MILANO – Avversari allo specchio. Giovani, ambiziosi, innamorati della difesa a tre, ciascuno in corsa per il proprio obiettivo. Ma entrambi reduci da una sconfitta memorabile. Cristian Chivu insegue lo scudetto e dovrà ridestare i suoi dopo la sconfitta col Milan. Raffaele Palladino ha nel mirino un posto Champions, ma proprio in Champions ha subito un memorabile 6-1 dal Bayern Monaco. Domani, sabato 14 marzo alle ore 15, a San Siro si troveranno uno contro l’altro: Cristian alla guida dell’Inter, che vuole allungare sul Milan, e Raffaele con la sua Atalanta, che rincorre l’ultimo posto nell’Europa che conta, distante cinque punti e occupato dal Como.

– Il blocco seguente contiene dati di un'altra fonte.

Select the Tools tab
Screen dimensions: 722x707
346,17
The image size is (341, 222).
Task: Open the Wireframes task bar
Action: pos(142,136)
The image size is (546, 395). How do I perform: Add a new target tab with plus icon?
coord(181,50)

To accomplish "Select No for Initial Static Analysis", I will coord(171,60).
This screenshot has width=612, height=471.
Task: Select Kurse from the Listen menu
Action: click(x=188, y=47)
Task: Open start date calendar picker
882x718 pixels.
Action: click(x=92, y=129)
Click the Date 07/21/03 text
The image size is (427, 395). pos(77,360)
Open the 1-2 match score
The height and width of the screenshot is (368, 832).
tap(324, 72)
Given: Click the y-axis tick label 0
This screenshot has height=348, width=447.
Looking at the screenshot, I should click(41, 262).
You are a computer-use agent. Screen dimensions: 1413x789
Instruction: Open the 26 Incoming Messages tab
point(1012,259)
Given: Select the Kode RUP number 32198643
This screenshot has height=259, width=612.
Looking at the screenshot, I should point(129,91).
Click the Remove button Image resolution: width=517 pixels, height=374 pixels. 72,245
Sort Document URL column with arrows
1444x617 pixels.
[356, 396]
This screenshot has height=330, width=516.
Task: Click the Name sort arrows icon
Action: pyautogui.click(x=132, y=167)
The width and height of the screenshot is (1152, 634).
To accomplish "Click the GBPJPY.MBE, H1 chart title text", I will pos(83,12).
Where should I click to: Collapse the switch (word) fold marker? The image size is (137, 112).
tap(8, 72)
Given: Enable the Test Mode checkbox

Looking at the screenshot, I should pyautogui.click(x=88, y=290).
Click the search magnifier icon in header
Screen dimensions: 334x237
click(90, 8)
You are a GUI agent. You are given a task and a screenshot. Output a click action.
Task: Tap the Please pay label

Allenatori giovani e approcci simili

Si abbracceranno prima della partita, poi si sbracceranno nelle rispettive aree tecniche. Chivu è alla prima vera stagione alla guida di una grande squadra, mentre Palladino ha già accumulato più esperienza da primo allenatore, prima a Monza e poi a Firenze. Percorsi differenti, ma un tratto comune: la volontà di dare identità e ritmo alle proprie squadre. Curiosamente, dopo i ko contro Milan e Bayern, i due allenatori hanno reagito allo stesso modo: un giorno libero concesso ai giocatori per smaltire delusione e fatica. Una scelta di gestione più mentale che punitiva, segno di un approccio moderno al gruppo.